Comunque alla fine della discussione delle testimonianze di manifestanti, giornalisti e forze di polizia viene riportata una sintesi di una sentenza del tribunale: “…anche le immagini relative alle cariche alle tutte bianche consentono di escludere significativi gesti di violenza da parte dei manifestanti nei confronti del contingente di carabinieri… i lanci compiuti da persone che si trovano al di fuori della testuggine del corteo e si nota anche un manifestante che esce da questa per allontanare in malo modo uno dei due lanciatori… l’atto di polizia appare in questo modo ingiustificato perché ha coinvolto centinaia di persone del tutto estranee ai lanci contro i carabinieri, senza neppure essere diretto ad isolare e bloccare i pochi lanciatori, che infatti si vedono lasciare lo slargo sostanzialmente indisturbati” (p. 77). Dalla sentenza emerge però che non si sono puniti molti responsabili operativi dei vari contingenti che hanno eseguito le cariche sbagliate e le criminali azioni punitive, ma sono stati condannati in primo grado soprattutto gli atti dei singoli agenti che sono stati riconosciuti perché non avevano caschi protettivi e maschere antigas.

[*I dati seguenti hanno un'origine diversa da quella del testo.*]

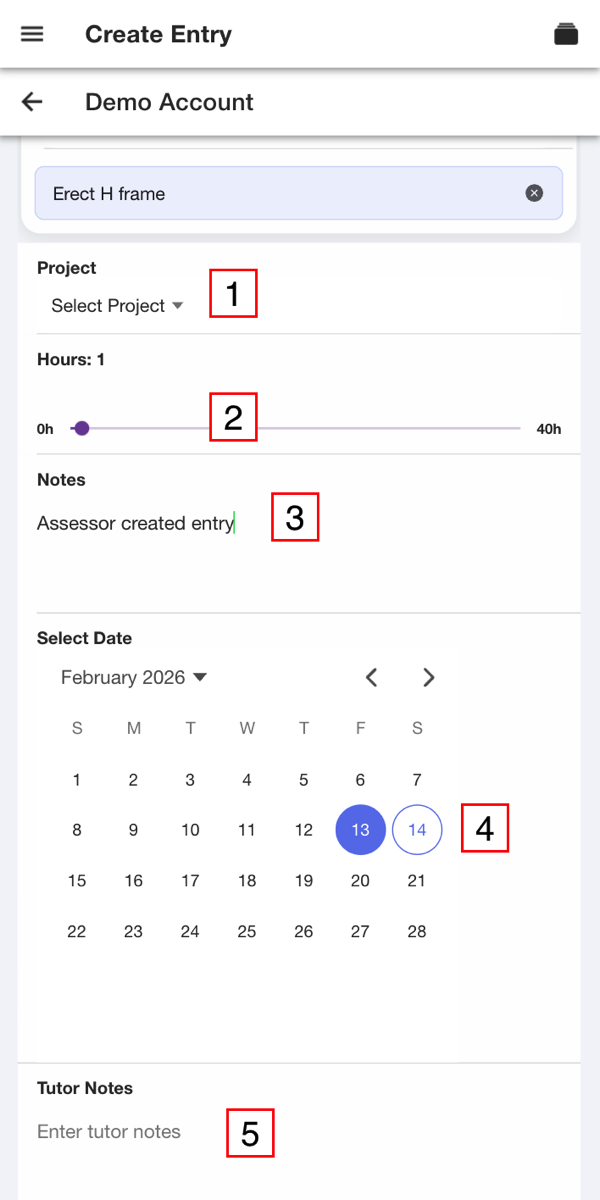Pick February 25 on the calendar
The width and height of the screenshot is (600, 1200).
247,931
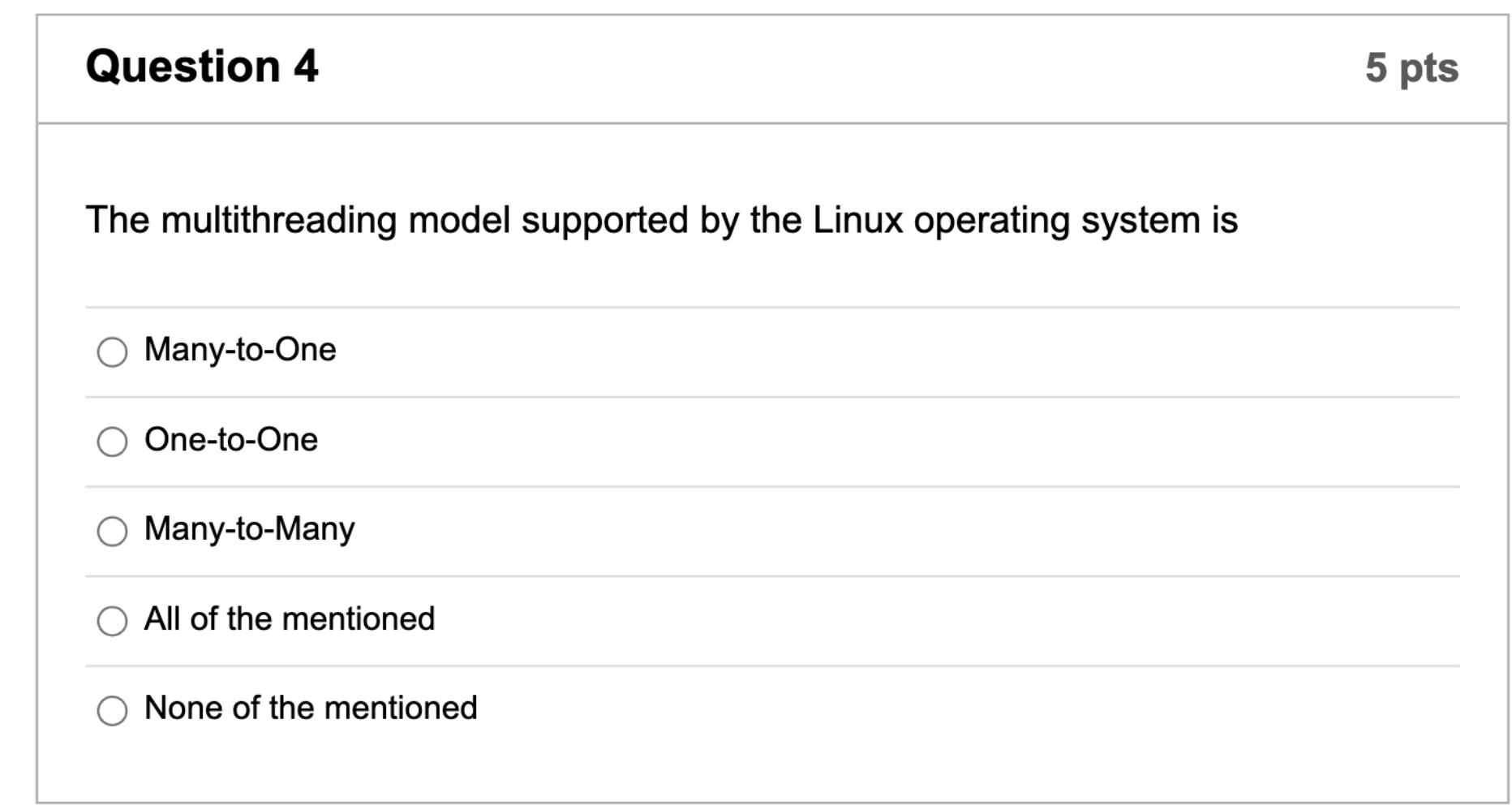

Ma i processi sono molti, anche se nella sostanza sono tre. Il primo riguarda i vari scontri che hanno devastato la città e le innumerevoli violenze piovute a caso sui cittadini (o forse non a caso), il secondo riguarda le denunce fatte dai manifestanti per le violenze e le umiliazioni subite nella caserma di Bolzaneto e il terzo è quello per l’irruzione criminale e squadrista alla scuola Diaz.

E tutti questi accadimenti dimostrano che occorrerebbe un ricambio generazionale non solo in politica, ma anche nella magistratura e nelle forze dell’ordine che troppo spesso si mettono subdolamente al servizio della politica. In Italia le mele marce non vengono punite, anzi vengono promosse e così il marciume si diffonde rapidamente verso l’alto. Si sa che l’essere umano e italiano incivile è portato ad adeguarsi al comportamento dei più forti e non alle regole morali (come successe in Germania con Hitler). E diciamoci la verità: la vecchia Italia è tutta da buttare.

Purtroppo agli italiani manca il senso civico, l’educazione alla complessità e il semplice buon senso. Così si finisce spesso per fare le scelte più emotive, facili e sbagliate. Vedere il DVD per credere…

P. S. “La paura della punizione sta alla base dell’equilibrio sociale. C’è un detto nel Talmud: “Prega per il benessere dello stato, perché senza di esso l’uomo ingoierebbe vivo l’altro uomo” (Robert Aumann, Premio Nobel per l’Economia nel 2005 per l’ideazione di una nuova teoria dei giochi).